▸ **Problem description**:
Repeat exactly, and only, the lines from the one holding "[More list options — Reinforced" through the last line of the records below.

▸ **Data extract**:

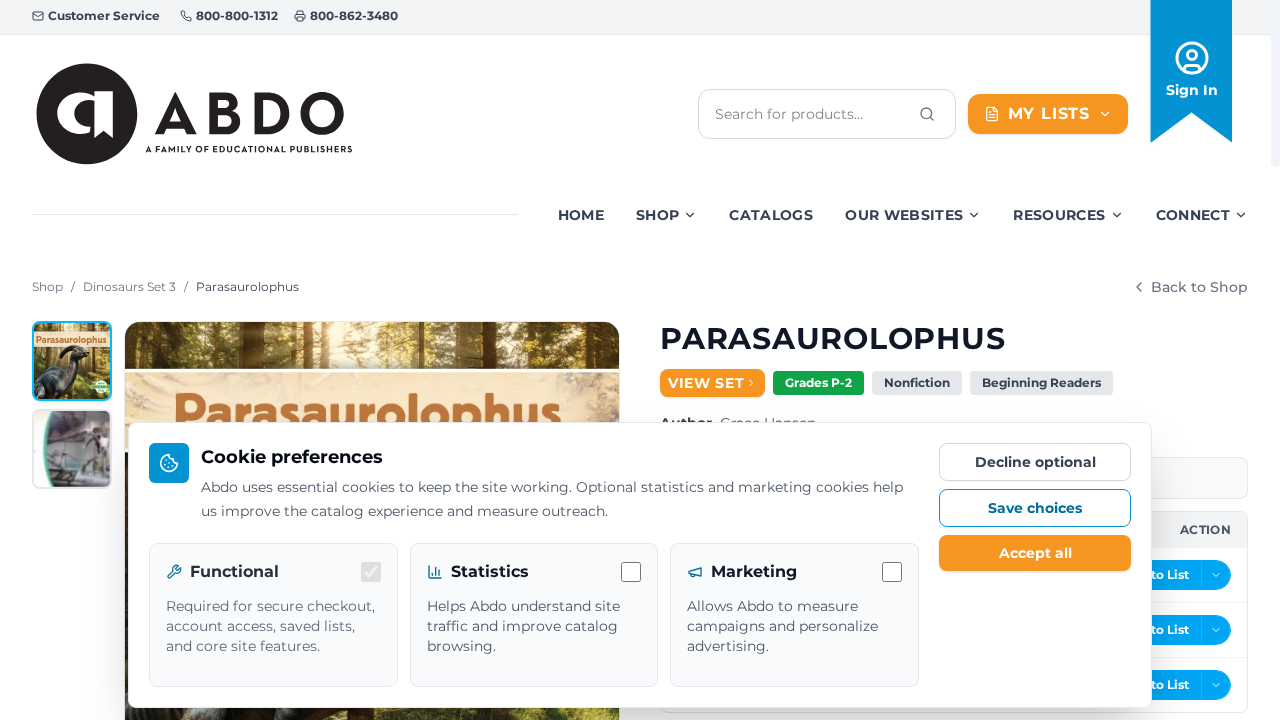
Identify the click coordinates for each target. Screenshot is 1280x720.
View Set (706, 383)
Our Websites (904, 215)
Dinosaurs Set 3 (129, 286)
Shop (657, 215)
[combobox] (811, 114)
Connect (1193, 215)
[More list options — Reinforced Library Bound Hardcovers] (1216, 575)
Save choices (1035, 508)
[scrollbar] (1275, 83)
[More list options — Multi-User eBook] (1216, 630)
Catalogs (771, 215)
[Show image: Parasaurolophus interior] (72, 449)
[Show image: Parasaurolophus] (72, 361)
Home (581, 215)
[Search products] (927, 114)
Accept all (1035, 553)
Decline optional (1035, 462)
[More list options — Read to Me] (1216, 685)
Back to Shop (1199, 287)
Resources (1059, 215)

▸ **Answer below**:
[More list options — Reinforced Library Bound Hardcovers] (1216, 575)
Save choices (1035, 508)
[scrollbar] (1275, 83)
[More list options — Multi-User eBook] (1216, 630)
Catalogs (771, 215)
[Show image: Parasaurolophus interior] (72, 449)
[Show image: Parasaurolophus] (72, 361)
Home (581, 215)
[Search products] (927, 114)
Accept all (1035, 553)
Decline optional (1035, 462)
[More list options — Read to Me] (1216, 685)
Back to Shop (1199, 287)
Resources (1059, 215)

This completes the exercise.